> **Work instructions**:
Make an exact copy of all the entries shown below.

Provided material: Begin

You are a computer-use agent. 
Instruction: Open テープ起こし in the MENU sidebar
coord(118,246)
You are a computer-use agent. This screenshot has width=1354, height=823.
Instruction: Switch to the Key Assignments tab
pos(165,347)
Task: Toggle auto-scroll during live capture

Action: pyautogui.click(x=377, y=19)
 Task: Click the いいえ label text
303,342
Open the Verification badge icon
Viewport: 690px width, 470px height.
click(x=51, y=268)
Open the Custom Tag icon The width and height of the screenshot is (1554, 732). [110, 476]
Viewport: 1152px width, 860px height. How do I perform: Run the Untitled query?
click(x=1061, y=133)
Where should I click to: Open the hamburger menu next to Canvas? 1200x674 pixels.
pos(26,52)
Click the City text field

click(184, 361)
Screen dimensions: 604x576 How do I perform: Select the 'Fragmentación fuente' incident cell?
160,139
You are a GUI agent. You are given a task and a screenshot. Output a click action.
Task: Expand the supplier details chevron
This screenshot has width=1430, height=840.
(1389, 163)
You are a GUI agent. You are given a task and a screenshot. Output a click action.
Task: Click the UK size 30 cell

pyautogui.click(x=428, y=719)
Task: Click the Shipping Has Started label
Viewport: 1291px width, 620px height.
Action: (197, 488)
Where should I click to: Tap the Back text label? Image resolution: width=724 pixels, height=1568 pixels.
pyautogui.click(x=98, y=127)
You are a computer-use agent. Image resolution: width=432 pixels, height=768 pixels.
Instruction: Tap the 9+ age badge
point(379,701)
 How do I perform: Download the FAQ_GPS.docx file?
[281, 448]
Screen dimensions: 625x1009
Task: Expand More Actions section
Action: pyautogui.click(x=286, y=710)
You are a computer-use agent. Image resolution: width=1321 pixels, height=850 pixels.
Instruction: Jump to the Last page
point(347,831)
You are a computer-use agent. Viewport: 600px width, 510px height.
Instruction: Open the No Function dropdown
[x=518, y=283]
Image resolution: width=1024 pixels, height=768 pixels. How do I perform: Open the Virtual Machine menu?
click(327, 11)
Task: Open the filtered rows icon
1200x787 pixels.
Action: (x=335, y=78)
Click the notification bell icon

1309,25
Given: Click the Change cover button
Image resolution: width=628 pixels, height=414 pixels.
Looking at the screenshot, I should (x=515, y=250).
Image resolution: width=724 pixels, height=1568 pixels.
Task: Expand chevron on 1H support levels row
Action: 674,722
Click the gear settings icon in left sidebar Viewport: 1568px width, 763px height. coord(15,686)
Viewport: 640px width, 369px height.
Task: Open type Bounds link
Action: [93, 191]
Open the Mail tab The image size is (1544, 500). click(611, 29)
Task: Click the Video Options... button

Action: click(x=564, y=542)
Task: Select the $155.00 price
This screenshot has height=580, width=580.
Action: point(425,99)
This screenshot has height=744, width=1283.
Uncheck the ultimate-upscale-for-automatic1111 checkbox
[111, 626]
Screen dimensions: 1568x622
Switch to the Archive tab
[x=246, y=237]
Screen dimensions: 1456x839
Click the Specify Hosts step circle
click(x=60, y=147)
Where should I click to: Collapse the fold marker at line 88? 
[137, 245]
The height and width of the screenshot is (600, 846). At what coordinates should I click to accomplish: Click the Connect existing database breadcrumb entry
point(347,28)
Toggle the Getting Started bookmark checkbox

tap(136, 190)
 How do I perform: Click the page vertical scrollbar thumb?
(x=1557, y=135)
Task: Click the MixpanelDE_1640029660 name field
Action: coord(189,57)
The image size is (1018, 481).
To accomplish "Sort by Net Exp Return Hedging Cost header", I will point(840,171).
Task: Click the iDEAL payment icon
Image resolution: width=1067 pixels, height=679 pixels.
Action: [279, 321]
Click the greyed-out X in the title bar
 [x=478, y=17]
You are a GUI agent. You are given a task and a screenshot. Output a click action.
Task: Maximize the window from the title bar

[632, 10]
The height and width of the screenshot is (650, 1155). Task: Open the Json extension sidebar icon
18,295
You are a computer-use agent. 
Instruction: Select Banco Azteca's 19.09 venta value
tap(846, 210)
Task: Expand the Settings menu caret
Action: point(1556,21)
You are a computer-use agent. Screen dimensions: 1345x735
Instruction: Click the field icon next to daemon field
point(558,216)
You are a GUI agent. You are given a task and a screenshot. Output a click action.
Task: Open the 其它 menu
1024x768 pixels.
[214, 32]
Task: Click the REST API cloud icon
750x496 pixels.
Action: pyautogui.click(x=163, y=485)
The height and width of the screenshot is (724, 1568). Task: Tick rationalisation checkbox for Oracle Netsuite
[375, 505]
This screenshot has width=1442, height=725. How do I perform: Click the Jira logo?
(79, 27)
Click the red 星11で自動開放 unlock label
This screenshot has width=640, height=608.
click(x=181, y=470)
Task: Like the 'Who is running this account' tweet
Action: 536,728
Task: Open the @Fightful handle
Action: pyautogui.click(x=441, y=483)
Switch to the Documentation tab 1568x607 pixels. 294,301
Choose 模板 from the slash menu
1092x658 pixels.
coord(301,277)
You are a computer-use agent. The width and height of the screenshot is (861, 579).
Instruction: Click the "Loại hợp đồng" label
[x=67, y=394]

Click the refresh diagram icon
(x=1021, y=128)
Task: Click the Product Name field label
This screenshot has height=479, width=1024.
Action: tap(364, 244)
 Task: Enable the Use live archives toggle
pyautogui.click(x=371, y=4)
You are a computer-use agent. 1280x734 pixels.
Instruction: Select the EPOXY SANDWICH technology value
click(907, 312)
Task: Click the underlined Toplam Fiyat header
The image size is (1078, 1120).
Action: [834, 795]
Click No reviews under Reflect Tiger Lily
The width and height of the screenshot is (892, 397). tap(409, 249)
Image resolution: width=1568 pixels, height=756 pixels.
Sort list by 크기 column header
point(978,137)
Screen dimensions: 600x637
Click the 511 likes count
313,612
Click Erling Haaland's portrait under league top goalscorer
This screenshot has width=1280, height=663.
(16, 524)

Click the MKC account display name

Provided material: End

> **Solved exercise**:
You are a computer-use agent. 
Instruction: Open テープ起こし in the MENU sidebar
coord(118,246)
You are a computer-use agent. This screenshot has width=1354, height=823.
Instruction: Switch to the Key Assignments tab
pos(165,347)
Task: Toggle auto-scroll during live capture

Action: pyautogui.click(x=377, y=19)
 Task: Click the いいえ label text
303,342
Open the Verification badge icon
Viewport: 690px width, 470px height.
click(x=51, y=268)
Open the Custom Tag icon The width and height of the screenshot is (1554, 732). [110, 476]
Viewport: 1152px width, 860px height. How do I perform: Run the Untitled query?
click(x=1061, y=133)
Where should I click to: Open the hamburger menu next to Canvas? 1200x674 pixels.
pos(26,52)
Click the City text field

click(184, 361)
Screen dimensions: 604x576 How do I perform: Select the 'Fragmentación fuente' incident cell?
160,139
You are a GUI agent. You are given a task and a screenshot. Output a click action.
Task: Expand the supplier details chevron
This screenshot has width=1430, height=840.
(1389, 163)
You are a GUI agent. You are given a task and a screenshot. Output a click action.
Task: Click the UK size 30 cell

pyautogui.click(x=428, y=719)
Task: Click the Shipping Has Started label
Viewport: 1291px width, 620px height.
Action: (197, 488)
Where should I click to: Tap the Back text label? Image resolution: width=724 pixels, height=1568 pixels.
pyautogui.click(x=98, y=127)
You are a computer-use agent. Image resolution: width=432 pixels, height=768 pixels.
Instruction: Tap the 9+ age badge
point(379,701)
 How do I perform: Download the FAQ_GPS.docx file?
[281, 448]
Screen dimensions: 625x1009
Task: Expand More Actions section
Action: pyautogui.click(x=286, y=710)
You are a computer-use agent. Image resolution: width=1321 pixels, height=850 pixels.
Instruction: Jump to the Last page
point(347,831)
You are a computer-use agent. Viewport: 600px width, 510px height.
Instruction: Open the No Function dropdown
[x=518, y=283]
Image resolution: width=1024 pixels, height=768 pixels. How do I perform: Open the Virtual Machine menu?
click(327, 11)
Task: Open the filtered rows icon
1200x787 pixels.
Action: (x=335, y=78)
Click the notification bell icon

1309,25
Given: Click the Change cover button
Image resolution: width=628 pixels, height=414 pixels.
Looking at the screenshot, I should (x=515, y=250).
Image resolution: width=724 pixels, height=1568 pixels.
Task: Expand chevron on 1H support levels row
Action: 674,722
Click the gear settings icon in left sidebar Viewport: 1568px width, 763px height. coord(15,686)
Viewport: 640px width, 369px height.
Task: Open type Bounds link
Action: [93, 191]
Open the Mail tab The image size is (1544, 500). click(611, 29)
Task: Click the Video Options... button

Action: click(x=564, y=542)
Task: Select the $155.00 price
This screenshot has height=580, width=580.
Action: point(425,99)
This screenshot has height=744, width=1283.
Uncheck the ultimate-upscale-for-automatic1111 checkbox
[111, 626]
Screen dimensions: 1568x622
Switch to the Archive tab
[x=246, y=237]
Screen dimensions: 1456x839
Click the Specify Hosts step circle
click(x=60, y=147)
Where should I click to: Collapse the fold marker at line 88? 
[137, 245]
The height and width of the screenshot is (600, 846). At what coordinates should I click to accomplish: Click the Connect existing database breadcrumb entry
point(347,28)
Toggle the Getting Started bookmark checkbox

tap(136, 190)
 How do I perform: Click the page vertical scrollbar thumb?
(x=1557, y=135)
Task: Click the MixpanelDE_1640029660 name field
Action: coord(189,57)
The image size is (1018, 481).
To accomplish "Sort by Net Exp Return Hedging Cost header", I will point(840,171).
Task: Click the iDEAL payment icon
Image resolution: width=1067 pixels, height=679 pixels.
Action: [279, 321]
Click the greyed-out X in the title bar
 [x=478, y=17]
You are a GUI agent. You are given a task and a screenshot. Output a click action.
Task: Maximize the window from the title bar

[632, 10]
The height and width of the screenshot is (650, 1155). Task: Open the Json extension sidebar icon
18,295
You are a computer-use agent. 
Instruction: Select Banco Azteca's 19.09 venta value
tap(846, 210)
Task: Expand the Settings menu caret
Action: point(1556,21)
You are a computer-use agent. Screen dimensions: 1345x735
Instruction: Click the field icon next to daemon field
point(558,216)
You are a GUI agent. You are given a task and a screenshot. Output a click action.
Task: Open the 其它 menu
1024x768 pixels.
[214, 32]
Task: Click the REST API cloud icon
750x496 pixels.
Action: pyautogui.click(x=163, y=485)
The height and width of the screenshot is (724, 1568). Task: Tick rationalisation checkbox for Oracle Netsuite
[375, 505]
This screenshot has width=1442, height=725. How do I perform: Click the Jira logo?
(79, 27)
Click the red 星11で自動開放 unlock label
This screenshot has width=640, height=608.
click(x=181, y=470)
Task: Like the 'Who is running this account' tweet
Action: 536,728
Task: Open the @Fightful handle
Action: pyautogui.click(x=441, y=483)
Switch to the Documentation tab 1568x607 pixels. 294,301
Choose 模板 from the slash menu
1092x658 pixels.
coord(301,277)
You are a computer-use agent. The width and height of the screenshot is (861, 579).
Instruction: Click the "Loại hợp đồng" label
[x=67, y=394]

Click the refresh diagram icon
(x=1021, y=128)
Task: Click the Product Name field label
This screenshot has height=479, width=1024.
Action: tap(364, 244)
 Task: Enable the Use live archives toggle
pyautogui.click(x=371, y=4)
You are a computer-use agent. 1280x734 pixels.
Instruction: Select the EPOXY SANDWICH technology value
click(907, 312)
Task: Click the underlined Toplam Fiyat header
The image size is (1078, 1120).
Action: [834, 795]
Click No reviews under Reflect Tiger Lily
The width and height of the screenshot is (892, 397). tap(409, 249)
Image resolution: width=1568 pixels, height=756 pixels.
Sort list by 크기 column header
point(978,137)
Screen dimensions: 600x637
Click the 511 likes count
313,612
Click Erling Haaland's portrait under league top goalscorer
This screenshot has width=1280, height=663.
(16, 524)

Click the MKC account display name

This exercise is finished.